Leadership Failure
What signs does one look for to spot a market top? How do you know you are at an inflection point? When does a trader know to start fading the trend. Analyzing leadership is the key.
Among the leadership stocks of 2018, Amazon Netflix and Microsoft are standouts. They have single handedly accounted for over 70% of the advance of the S&P 500 this year, a fact not lost on most money managers. Active managers are usually value biased - overweight the lagging financials and underweight expensive growth stocks like $AMZN. Not a bonus enhancing strategy. But they are unlikely to panic into the momentum trade in the fourth quarter.
So yesterday's market action following the highly touted USMCA agreement was instructive. A pathetic morning rally failed to advance throughout the day. The close was disappointing given the 'good' news of a trade deal. By day's end, Magna, a company that stood to lose on a failure to get a deal done, was up a statistically insignificant 3%. And how pathetic is $BNS, the most NAFTA sensitive bank? Today it is down again on rate hike fears.
What is wrong with the market that it can't rally big an good news? Is it out of gas?
We come into this morning with news that Amazon has proposed to raise wages, presumably to blunt criticism from those concerned by rising income disparity. Bezos, the world's richest man, has recently had a bullseye pinned on his back from Democrats and Republicans alike due to his high profile and pointed political views. No wonder he preemptively handed his labour force an early Christmas bonus.
But does that mean the Amazon prime subscription rate will similarly rise - generating a spurt to cost-push inflation? No, they already did that earlier this year and a second hike would create huge consumer backlash. Inflation surges cannot come from increased costs in the hyper-competitive retail world of today. Amazon will have to eat the increase as it tries hard to attract much-needed workers. Cue the negative estimate revision. The stock could be losing leadership.
And on top of rising labour costs we can add a major increase in energy costs, courtesy Trump's Iran policy. In advance of the increased sanctions on trade with Iran, Oil buyers are trying to rebuild stocks in front of the seasonal demand increase from colder weather. This temporary demand has pushed futures prices and emboldened the permanently bullish "spec trader" pack of hounds.
Longer term, I'm not a believer in the $100 oil world. As I have stated previously, there is lots of $70 oil to go around in the medium term, let alone $85 Brent. As day follows night, it won't be too long before a supply response quashes the current run in oil. The compelling economics of Alberta's stranded crude is a perfect example. Cenovus just signed a major deal to ship oil by rail to the Gulf coast. Even after a C$23 shipping cost they are making money.
An don't for a minute think that China, who already accounts for 25% of Iran exports, won't take all the Iranian crude it can handle.
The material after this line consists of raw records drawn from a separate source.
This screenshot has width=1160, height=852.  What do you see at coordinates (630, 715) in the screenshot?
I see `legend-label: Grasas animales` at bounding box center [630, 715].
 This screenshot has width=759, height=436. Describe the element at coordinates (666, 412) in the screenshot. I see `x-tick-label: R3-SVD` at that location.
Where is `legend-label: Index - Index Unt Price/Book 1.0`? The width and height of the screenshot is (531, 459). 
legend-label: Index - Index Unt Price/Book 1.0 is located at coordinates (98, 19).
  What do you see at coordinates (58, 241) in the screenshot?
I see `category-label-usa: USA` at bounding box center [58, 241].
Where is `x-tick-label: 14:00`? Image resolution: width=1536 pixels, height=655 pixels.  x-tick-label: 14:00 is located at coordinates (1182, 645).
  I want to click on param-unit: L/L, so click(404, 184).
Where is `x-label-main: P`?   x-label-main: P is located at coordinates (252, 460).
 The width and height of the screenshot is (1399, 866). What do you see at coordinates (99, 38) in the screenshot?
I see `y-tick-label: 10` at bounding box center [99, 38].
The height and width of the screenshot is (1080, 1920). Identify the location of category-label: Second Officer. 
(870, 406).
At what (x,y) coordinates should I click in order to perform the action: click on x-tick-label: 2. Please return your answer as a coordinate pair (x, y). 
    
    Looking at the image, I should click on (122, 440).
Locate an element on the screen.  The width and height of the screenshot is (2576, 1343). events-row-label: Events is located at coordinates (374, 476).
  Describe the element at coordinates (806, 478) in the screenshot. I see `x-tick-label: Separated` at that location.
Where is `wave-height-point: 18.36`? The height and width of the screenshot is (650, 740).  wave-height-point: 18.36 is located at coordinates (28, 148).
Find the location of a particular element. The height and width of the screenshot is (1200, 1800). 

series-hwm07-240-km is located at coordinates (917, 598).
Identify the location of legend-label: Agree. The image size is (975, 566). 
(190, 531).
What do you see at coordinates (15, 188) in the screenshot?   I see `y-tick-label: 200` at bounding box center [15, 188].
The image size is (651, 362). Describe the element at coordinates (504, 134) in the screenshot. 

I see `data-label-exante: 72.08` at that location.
In the escalating trade war with the U.S., this would be a perfect counter-measure for them to employ.
For now, rising oil prices are another earnings headwind. But investors aren't biting. I think the oil stocks are saying the same thing as they fail to confirm the new price highs. (see below)
Oil Stocks Relative to Oil Prices
So Amazon will be the litmus test for the bulls as we head deeper into the uncertainty of the Mid-Term elections, Brexit and China trade issues. If the leadership stock takes a break, the market may follow. Watch the Tuesday at 11 effect today carefully for any clues. - it needs to put on a show today to save the market.
Inter-market action yesterday was also mixed for the bulls. Copper was down. Treasuries are steady, enjoying a risk-off bid from the flight to safety crowd that are reacting negatively to the slow motion blow-up in Italy. The governing Northern League party, pushing to get their 2.4% deficit budget approved, have upped the ante with a go-it-alone currency comment.
Rotation to value stocks is just not happening without a correction. The banks are acting poorly, never a healthy sign. For them, the ever-flattening yield curve is rock that is getting increasingly hard for them to push up the hill. Commodity stocks are similarly moribund.
Fresh leadership, sorely needed, seems perversely far away after yesterday's Pyrrhic victory by the Trump trade team. As they turn their sights on China, more economic bad news awaits companies like Walmart, Boeing and Caterpillar, some of the major leadership stocks of 2018.
Lead, follow or get out of the way someone once said.
I'm still out of the way of this bull market.
Risk Model: 3/5 - Risk On
Although still in risk on territory, the model is now highly vulnerable to a risk-off shock. Should anything upset the apple cart, the 3 month Vix and copper gold ratio would reverse negatively creating an instant risk-off signal.
Rather than stay with the model, as I have most of the past three months I am sitting on the sidelines awaiting a corrective phase. The key element
of sentiment - AAII Bull/Bear is still negative, reflecting a cautious investor base. The low volumes are getting scary.
The large equity inflows of September, somewhat related to the reconstruction of the GICS index groups, are now behind us. The low volatility we have experienced seems like a beach ball held under water, just waiting to react. I'm on black swan watch now.